(Records excerpted from a collection)
──────────

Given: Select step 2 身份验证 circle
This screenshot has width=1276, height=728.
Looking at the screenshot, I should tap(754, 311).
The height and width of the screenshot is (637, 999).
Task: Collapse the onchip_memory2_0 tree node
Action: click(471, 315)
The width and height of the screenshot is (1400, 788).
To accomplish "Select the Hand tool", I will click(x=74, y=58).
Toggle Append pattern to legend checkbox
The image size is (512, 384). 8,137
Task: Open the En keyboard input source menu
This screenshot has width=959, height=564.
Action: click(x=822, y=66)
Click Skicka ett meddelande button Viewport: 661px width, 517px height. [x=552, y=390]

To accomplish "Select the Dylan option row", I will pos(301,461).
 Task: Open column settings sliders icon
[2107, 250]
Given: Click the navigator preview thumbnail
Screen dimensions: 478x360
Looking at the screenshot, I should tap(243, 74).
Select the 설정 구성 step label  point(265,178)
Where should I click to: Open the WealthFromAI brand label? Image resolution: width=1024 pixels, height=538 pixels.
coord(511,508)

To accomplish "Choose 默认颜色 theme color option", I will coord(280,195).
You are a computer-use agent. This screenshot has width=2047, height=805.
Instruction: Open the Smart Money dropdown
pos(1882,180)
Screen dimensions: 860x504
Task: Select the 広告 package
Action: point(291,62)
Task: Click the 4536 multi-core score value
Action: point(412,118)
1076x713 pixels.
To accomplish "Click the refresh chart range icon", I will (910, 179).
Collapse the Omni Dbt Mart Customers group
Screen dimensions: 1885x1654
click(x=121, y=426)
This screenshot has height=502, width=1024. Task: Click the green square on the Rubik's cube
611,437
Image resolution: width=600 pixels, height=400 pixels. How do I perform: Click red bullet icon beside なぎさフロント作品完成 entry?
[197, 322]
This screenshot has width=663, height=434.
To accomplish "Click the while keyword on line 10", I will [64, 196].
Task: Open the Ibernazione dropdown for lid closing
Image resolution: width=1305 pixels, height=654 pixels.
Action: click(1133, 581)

──────────

* What is being asked
Please transcribe all of the records, keeping every line exactly as it is.

* Task answer
Given: Select step 2 身份验证 circle
This screenshot has width=1276, height=728.
Looking at the screenshot, I should tap(754, 311).
The height and width of the screenshot is (637, 999).
Task: Collapse the onchip_memory2_0 tree node
Action: click(471, 315)
The width and height of the screenshot is (1400, 788).
To accomplish "Select the Hand tool", I will click(x=74, y=58).
Toggle Append pattern to legend checkbox
The image size is (512, 384). 8,137
Task: Open the En keyboard input source menu
This screenshot has width=959, height=564.
Action: click(x=822, y=66)
Click Skicka ett meddelande button Viewport: 661px width, 517px height. [x=552, y=390]

To accomplish "Select the Dylan option row", I will pos(301,461).
 Task: Open column settings sliders icon
[2107, 250]
Given: Click the navigator preview thumbnail
Screen dimensions: 478x360
Looking at the screenshot, I should tap(243, 74).
Select the 설정 구성 step label  point(265,178)
Where should I click to: Open the WealthFromAI brand label? Image resolution: width=1024 pixels, height=538 pixels.
coord(511,508)

To accomplish "Choose 默认颜色 theme color option", I will coord(280,195).
You are a computer-use agent. This screenshot has width=2047, height=805.
Instruction: Open the Smart Money dropdown
pos(1882,180)
Screen dimensions: 860x504
Task: Select the 広告 package
Action: point(291,62)
Task: Click the 4536 multi-core score value
Action: point(412,118)
1076x713 pixels.
To accomplish "Click the refresh chart range icon", I will (910, 179).
Collapse the Omni Dbt Mart Customers group
Screen dimensions: 1885x1654
click(x=121, y=426)
This screenshot has height=502, width=1024. Task: Click the green square on the Rubik's cube
611,437
Image resolution: width=600 pixels, height=400 pixels. How do I perform: Click red bullet icon beside なぎさフロント作品完成 entry?
[197, 322]
This screenshot has width=663, height=434.
To accomplish "Click the while keyword on line 10", I will [64, 196].
Task: Open the Ibernazione dropdown for lid closing
Image resolution: width=1305 pixels, height=654 pixels.
Action: click(1133, 581)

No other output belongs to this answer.